▼

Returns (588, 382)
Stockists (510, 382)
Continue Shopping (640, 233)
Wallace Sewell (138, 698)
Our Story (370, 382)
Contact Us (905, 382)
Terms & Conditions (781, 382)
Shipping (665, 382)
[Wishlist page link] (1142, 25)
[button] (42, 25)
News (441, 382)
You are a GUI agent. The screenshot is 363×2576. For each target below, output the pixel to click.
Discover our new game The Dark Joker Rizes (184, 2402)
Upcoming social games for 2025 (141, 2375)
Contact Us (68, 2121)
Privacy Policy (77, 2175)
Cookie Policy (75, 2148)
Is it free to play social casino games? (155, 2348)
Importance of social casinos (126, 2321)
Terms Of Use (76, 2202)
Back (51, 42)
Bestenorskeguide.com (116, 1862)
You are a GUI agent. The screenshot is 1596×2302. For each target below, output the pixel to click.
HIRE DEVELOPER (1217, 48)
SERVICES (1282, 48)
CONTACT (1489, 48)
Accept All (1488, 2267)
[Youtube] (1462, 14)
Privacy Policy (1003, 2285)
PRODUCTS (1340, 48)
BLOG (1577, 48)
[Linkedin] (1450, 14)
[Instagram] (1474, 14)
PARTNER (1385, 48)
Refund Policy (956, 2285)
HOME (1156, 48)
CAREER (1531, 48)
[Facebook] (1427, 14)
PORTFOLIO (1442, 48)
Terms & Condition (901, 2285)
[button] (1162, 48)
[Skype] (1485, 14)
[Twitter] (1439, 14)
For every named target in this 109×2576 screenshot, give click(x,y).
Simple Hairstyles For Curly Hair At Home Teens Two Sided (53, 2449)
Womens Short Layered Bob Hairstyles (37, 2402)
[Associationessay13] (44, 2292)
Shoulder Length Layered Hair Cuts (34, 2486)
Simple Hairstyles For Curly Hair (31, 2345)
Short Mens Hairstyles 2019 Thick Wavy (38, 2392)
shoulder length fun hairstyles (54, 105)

▲

| Your assignment |
Having read the entries above, set each one down again exactly.

| Written response |
Returns (588, 382)
Stockists (510, 382)
Continue Shopping (640, 233)
Wallace Sewell (138, 698)
Our Story (370, 382)
Contact Us (905, 382)
Terms & Conditions (781, 382)
Shipping (665, 382)
[Wishlist page link] (1142, 25)
[button] (42, 25)
News (441, 382)
You are a GUI agent. The screenshot is 363×2576. For each target below, output the pixel to click.
Discover our new game The Dark Joker Rizes (184, 2402)
Upcoming social games for 2025 (141, 2375)
Contact Us (68, 2121)
Privacy Policy (77, 2175)
Cookie Policy (75, 2148)
Is it free to play social casino games? (155, 2348)
Importance of social casinos (126, 2321)
Terms Of Use (76, 2202)
Back (51, 42)
Bestenorskeguide.com (116, 1862)
You are a GUI agent. The screenshot is 1596×2302. For each target below, output the pixel to click.
HIRE DEVELOPER (1217, 48)
SERVICES (1282, 48)
CONTACT (1489, 48)
Accept All (1488, 2267)
[Youtube] (1462, 14)
Privacy Policy (1003, 2285)
PRODUCTS (1340, 48)
BLOG (1577, 48)
[Linkedin] (1450, 14)
[Instagram] (1474, 14)
PARTNER (1385, 48)
Refund Policy (956, 2285)
HOME (1156, 48)
CAREER (1531, 48)
[Facebook] (1427, 14)
PORTFOLIO (1442, 48)
Terms & Condition (901, 2285)
[button] (1162, 48)
[Skype] (1485, 14)
[Twitter] (1439, 14)
For every named target in this 109×2576 screenshot, give click(x,y).
Simple Hairstyles For Curly Hair At Home Teens Two Sided (53, 2449)
Womens Short Layered Bob Hairstyles (37, 2402)
[Associationessay13] (44, 2292)
Shoulder Length Layered Hair Cuts (34, 2486)
Simple Hairstyles For Curly Hair (31, 2345)
Short Mens Hairstyles 2019 Thick Wavy (38, 2392)
shoulder length fun hairstyles (54, 105)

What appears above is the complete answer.